#### Goal of the exercise:
Below are the records; restate all of them exactly.

#### Records for this task:
<<<<

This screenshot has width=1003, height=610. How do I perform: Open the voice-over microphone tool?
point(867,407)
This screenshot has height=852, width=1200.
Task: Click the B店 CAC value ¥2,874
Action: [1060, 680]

>>>>

#### Task result:
This screenshot has width=1003, height=610. How do I perform: Open the voice-over microphone tool?
point(867,407)
This screenshot has height=852, width=1200.
Task: Click the B店 CAC value ¥2,874
Action: [1060, 680]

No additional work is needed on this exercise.